# Real world application of Jiu-jitsu



## Tony Dismukes (Mar 7, 2015)

There are certain advantages to training in a grappling art:

I used jiu-jitsu off the mats this week. bjj


----------



## sopraisso (Mar 9, 2015)

I'd say the advantages extend to training an art who *also* teaches grappling anyway, in a realistic perspective of what you may happen to need to protect yourself, such as happens with Okinawan karate. Of course it depends a great deal on where and who you train with.


By the way, it's a pity the person didn't mention what specific techniques they made use of.


----------



## Tony Dismukes (Mar 9, 2015)

sopraisso said:


> By the way, it's a pity the person didn't mention what specific techniques they made use of.



If you scroll down in the comments, he gives more details of what he was doing technically.


----------



## tshadowchaser (Mar 9, 2015)

that was a good article Tony,  thanks


----------



## sopraisso (Mar 9, 2015)

Tony Dismukes said:


> If you scroll down in the comments, he gives more details of what he was doing technically.


True, I hadn't noticed that. Very fine description of his usage by the way. While he says it wasn't a glamorous use, I think he actually did well by using his fundamentals - what probably contributed to avoid injuries to his receiver.


----------



## jezr74 (Mar 9, 2015)

I train with a few nurses, coppers and security guards. I reckon the nurses get most the action, good to hear the accounts of people using their training.


----------



## Instructor (Mar 10, 2015)

Good article, God bless any soul who takes on that kind of work, that's rough!


----------



## Buka (Mar 13, 2015)

I think there are advantages to training any art. While I've been lucky enough never to have attempted showering a resisting man, there's a whole lot of folks I know who've used aspects of their Martial training to control everything from freaked out junkies to hurt animals.

I think what helps the most is you get familiar with motion, force.....and the risk of surprise. That and a little luck can go a long way.


----------

## ASSIGNED TASK 1
List every distinct username that appears as the author of a post in the jiu-jitsu thread.
## ASSIGNED TASK 2
Copy out the jiu-jitsu thread starting at "Good article, God" and ending at "to hurt animals.", putting "write-up" in place of "article".

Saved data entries

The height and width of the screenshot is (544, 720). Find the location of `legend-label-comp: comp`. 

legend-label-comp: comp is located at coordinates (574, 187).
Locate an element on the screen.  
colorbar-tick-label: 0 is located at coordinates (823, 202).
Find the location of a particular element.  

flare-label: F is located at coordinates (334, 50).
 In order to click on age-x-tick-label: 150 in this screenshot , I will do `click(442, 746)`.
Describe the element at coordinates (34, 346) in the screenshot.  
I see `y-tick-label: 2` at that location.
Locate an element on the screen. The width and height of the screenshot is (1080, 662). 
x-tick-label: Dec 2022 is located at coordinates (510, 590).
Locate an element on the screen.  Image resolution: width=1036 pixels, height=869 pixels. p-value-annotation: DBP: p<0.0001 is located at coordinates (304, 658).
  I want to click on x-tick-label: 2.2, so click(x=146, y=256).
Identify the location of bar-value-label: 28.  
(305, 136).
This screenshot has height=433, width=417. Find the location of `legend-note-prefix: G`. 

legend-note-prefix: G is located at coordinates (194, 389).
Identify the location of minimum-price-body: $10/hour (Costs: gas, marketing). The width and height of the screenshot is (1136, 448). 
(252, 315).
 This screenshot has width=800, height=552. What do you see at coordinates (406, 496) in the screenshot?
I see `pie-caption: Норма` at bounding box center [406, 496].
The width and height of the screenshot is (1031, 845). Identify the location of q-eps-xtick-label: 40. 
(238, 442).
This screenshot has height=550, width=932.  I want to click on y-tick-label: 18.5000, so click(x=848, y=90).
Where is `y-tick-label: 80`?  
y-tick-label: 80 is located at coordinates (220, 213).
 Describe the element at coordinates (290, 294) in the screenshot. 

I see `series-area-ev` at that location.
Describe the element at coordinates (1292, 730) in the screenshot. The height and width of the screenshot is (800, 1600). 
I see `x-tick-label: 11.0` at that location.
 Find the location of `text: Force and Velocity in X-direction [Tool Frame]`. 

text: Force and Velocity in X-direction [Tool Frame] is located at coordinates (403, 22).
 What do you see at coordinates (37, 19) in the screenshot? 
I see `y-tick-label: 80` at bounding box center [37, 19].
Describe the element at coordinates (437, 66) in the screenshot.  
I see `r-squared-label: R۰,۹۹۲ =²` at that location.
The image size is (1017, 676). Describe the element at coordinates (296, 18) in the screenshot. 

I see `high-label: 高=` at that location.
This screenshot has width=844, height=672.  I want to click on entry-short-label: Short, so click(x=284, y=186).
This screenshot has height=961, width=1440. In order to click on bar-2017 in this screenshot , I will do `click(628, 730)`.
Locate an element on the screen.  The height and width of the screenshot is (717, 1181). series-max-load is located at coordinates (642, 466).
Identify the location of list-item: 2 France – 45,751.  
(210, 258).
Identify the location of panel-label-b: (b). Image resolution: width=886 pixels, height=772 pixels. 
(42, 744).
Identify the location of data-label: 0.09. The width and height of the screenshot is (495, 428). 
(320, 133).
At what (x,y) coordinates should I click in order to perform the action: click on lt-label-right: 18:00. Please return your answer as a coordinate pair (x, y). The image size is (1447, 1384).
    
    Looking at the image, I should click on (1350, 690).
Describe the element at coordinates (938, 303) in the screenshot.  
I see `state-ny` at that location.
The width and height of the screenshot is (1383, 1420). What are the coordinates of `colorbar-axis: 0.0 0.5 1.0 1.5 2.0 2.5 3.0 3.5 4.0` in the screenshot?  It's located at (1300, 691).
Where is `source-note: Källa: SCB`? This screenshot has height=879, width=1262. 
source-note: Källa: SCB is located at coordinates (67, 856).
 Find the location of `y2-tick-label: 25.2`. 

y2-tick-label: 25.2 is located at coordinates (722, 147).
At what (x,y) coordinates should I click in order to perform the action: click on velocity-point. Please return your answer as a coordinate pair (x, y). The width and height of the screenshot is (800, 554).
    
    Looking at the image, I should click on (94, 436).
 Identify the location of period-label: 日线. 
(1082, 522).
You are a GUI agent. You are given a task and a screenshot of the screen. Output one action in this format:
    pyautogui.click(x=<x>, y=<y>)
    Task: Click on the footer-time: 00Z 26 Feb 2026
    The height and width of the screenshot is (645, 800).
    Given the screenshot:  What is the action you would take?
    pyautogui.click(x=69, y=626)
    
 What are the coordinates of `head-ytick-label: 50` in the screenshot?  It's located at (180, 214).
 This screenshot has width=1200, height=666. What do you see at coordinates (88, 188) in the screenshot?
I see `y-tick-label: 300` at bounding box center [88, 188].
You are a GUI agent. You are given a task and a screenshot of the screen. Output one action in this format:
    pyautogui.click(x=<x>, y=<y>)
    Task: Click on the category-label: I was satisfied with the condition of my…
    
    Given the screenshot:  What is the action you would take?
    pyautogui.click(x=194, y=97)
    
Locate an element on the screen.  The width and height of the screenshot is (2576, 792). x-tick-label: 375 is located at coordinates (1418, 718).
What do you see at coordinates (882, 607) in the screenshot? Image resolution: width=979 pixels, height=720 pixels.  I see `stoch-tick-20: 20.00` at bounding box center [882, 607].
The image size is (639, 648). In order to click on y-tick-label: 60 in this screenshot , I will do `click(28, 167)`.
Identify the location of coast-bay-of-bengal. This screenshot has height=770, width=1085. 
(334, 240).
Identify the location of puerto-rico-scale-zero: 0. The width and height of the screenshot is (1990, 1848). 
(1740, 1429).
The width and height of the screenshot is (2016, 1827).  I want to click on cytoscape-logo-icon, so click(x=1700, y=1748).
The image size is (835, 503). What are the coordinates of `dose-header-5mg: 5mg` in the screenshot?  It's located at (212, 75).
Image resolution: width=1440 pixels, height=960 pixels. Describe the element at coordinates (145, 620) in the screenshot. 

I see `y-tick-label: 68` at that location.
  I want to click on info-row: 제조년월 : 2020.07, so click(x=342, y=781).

## PROBLEM SOLUTION 1
Tony Dismukes
sopraisso
tshadowchaser
jezr74
Instructor
Buka

## PROBLEM SOLUTION 2
Good write-up, God bless any soul who takes on that kind of work, that's rough!


----------



## Buka (Mar 13, 2015)

I think there are advantages to training any art. While I've been lucky enough never to have attempted showering a resisting man, there's a whole lot of folks I know who've used aspects of their Martial training to control everything from freaked out junkies to hurt animals.